> **To-do item**:
Please swap "screenshot" for "image" in the part of the entries that opens at their start and closes with the line containing "(695, 350).", keeping everything else the same. Leave the pictures out of your answer.

(Stored dataset items)
• • •

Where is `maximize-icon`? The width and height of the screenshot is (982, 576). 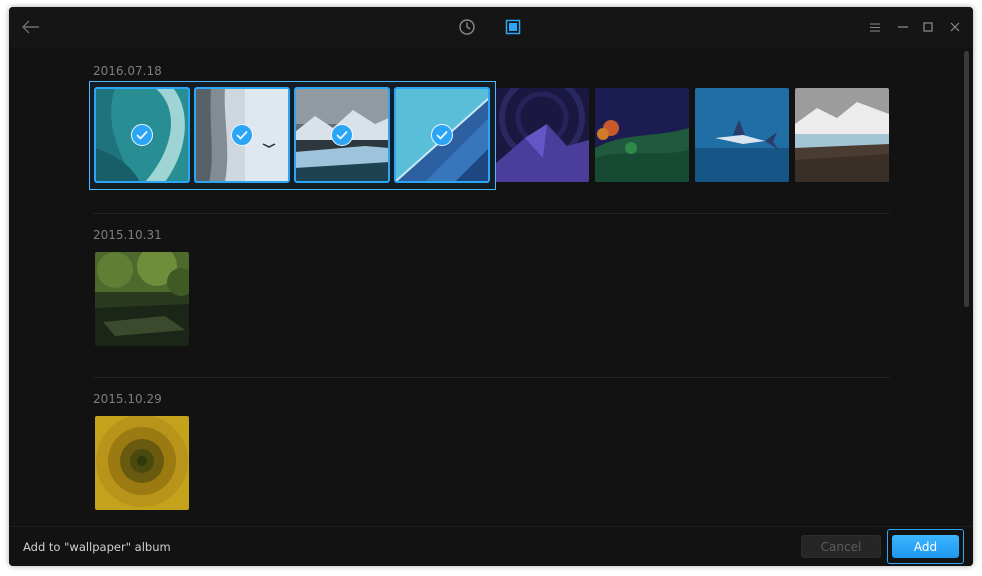
maximize-icon is located at coordinates (928, 27).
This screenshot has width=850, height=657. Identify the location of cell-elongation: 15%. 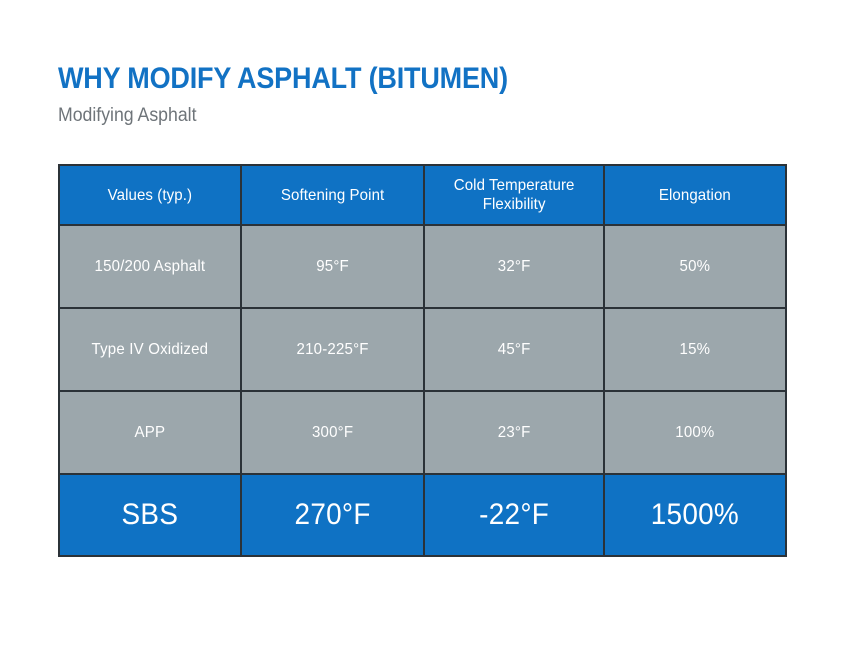
(695, 350).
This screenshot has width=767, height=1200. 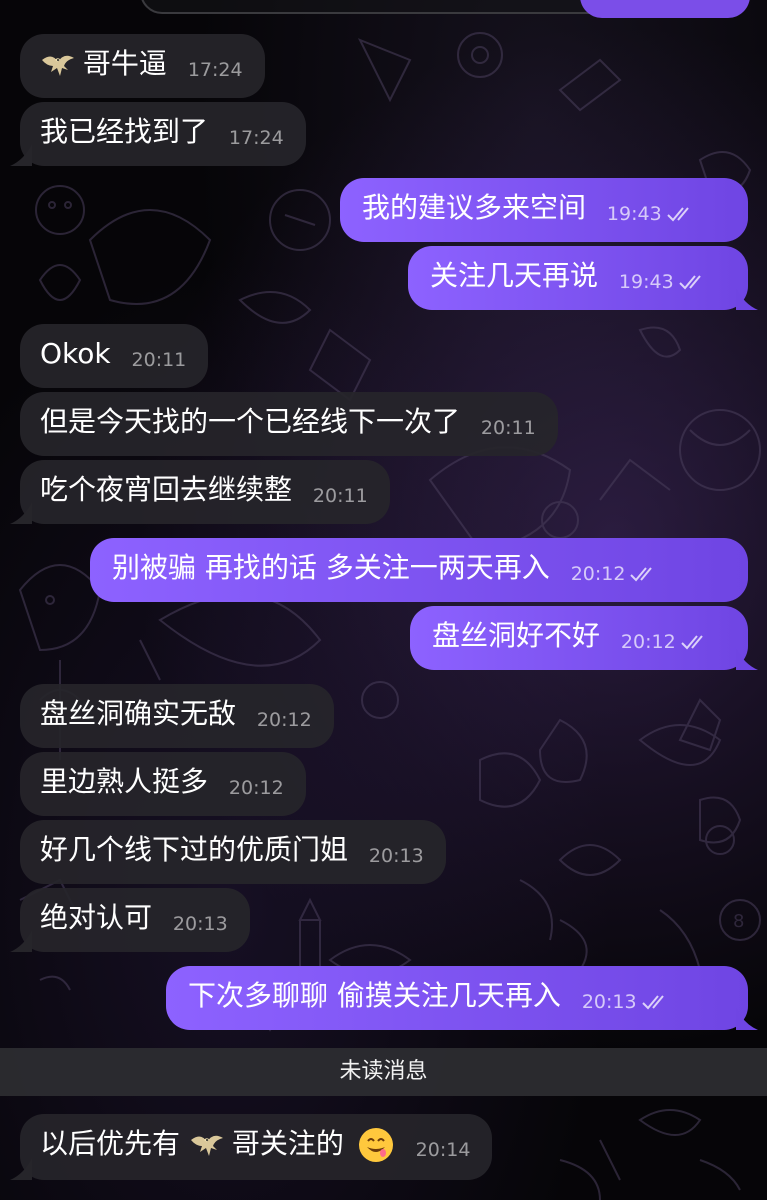 I want to click on incoming-message-bubble: Okok 20:11, so click(x=114, y=356).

• • •

> **Result of the exercise**:
Where is `maximize-icon`? The width and height of the image is (982, 576). 
maximize-icon is located at coordinates (928, 27).
This image has width=850, height=657. Identify the location of cell-elongation: 15%. 
(695, 350).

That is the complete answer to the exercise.